[WHAT TO DO] In your copy, leave out the pictures and output only the lines from the one holding "Click the display name Sen Oluremi Tinu..." through the end of the data below, exactly.
═════ GIVEN ENTRIES ═════
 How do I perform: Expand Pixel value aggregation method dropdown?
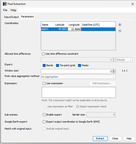(x=78, y=77)
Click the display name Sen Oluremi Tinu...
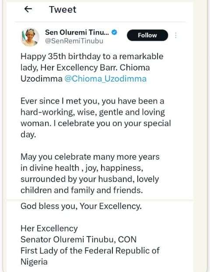The width and height of the screenshot is (210, 272). [x=77, y=32]
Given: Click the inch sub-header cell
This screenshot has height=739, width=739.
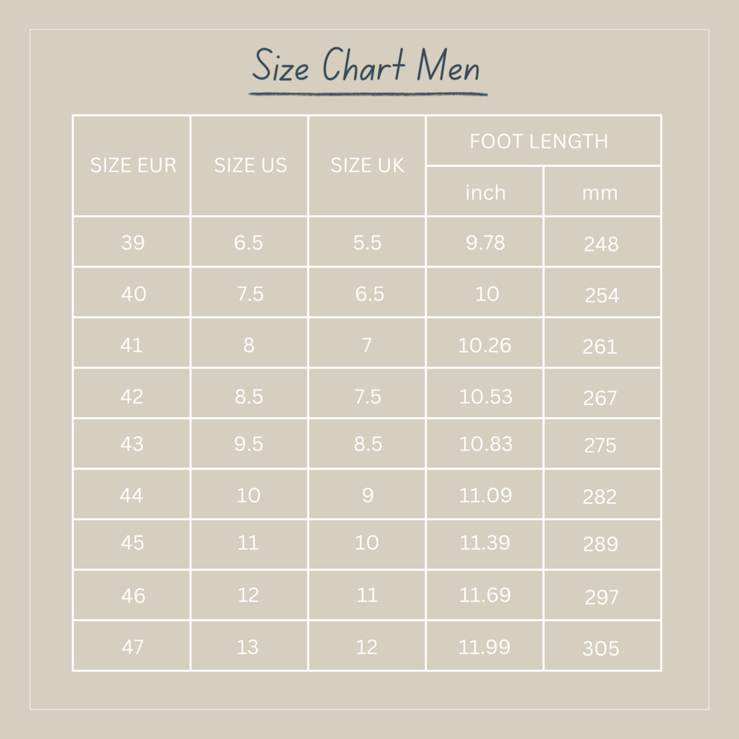Looking at the screenshot, I should pos(485,193).
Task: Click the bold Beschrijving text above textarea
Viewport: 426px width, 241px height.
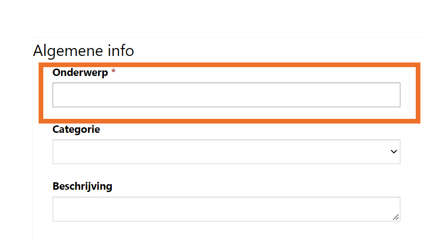Action: (x=82, y=186)
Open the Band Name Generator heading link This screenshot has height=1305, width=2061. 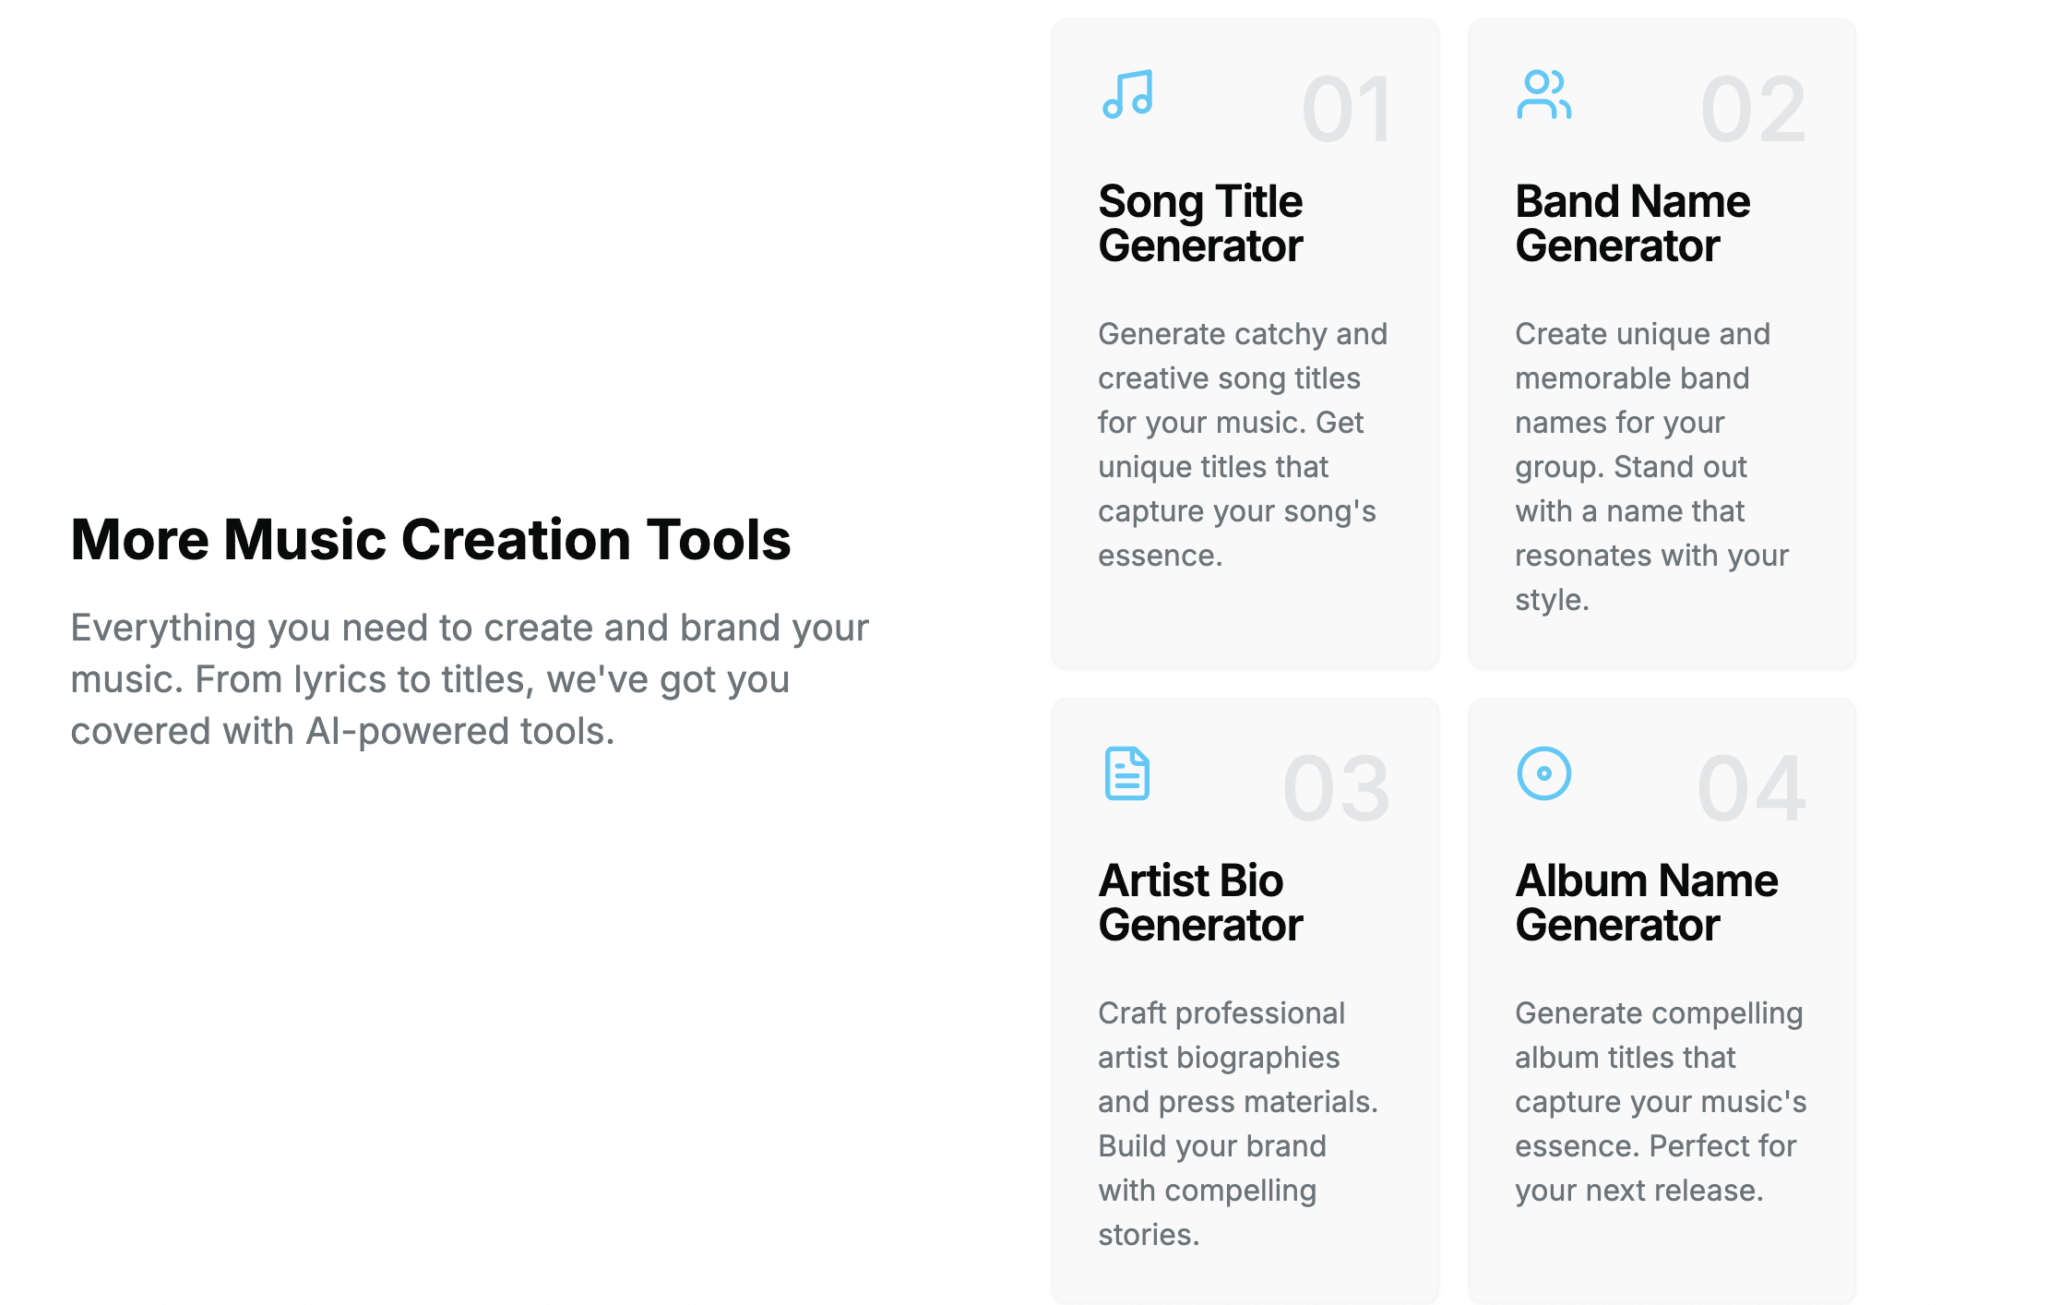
═════
[SOLUTION FOR THIS EXERCISE]
Click the display name Sen Oluremi Tinu...
The width and height of the screenshot is (210, 272). [x=77, y=32]
Given: Click the inch sub-header cell
This screenshot has height=739, width=739.
Looking at the screenshot, I should pos(485,193).
Task: Click the bold Beschrijving text above textarea
Viewport: 426px width, 241px height.
Action: (x=82, y=186)
Open the Band Name Generator heading link This screenshot has height=1305, width=2061. 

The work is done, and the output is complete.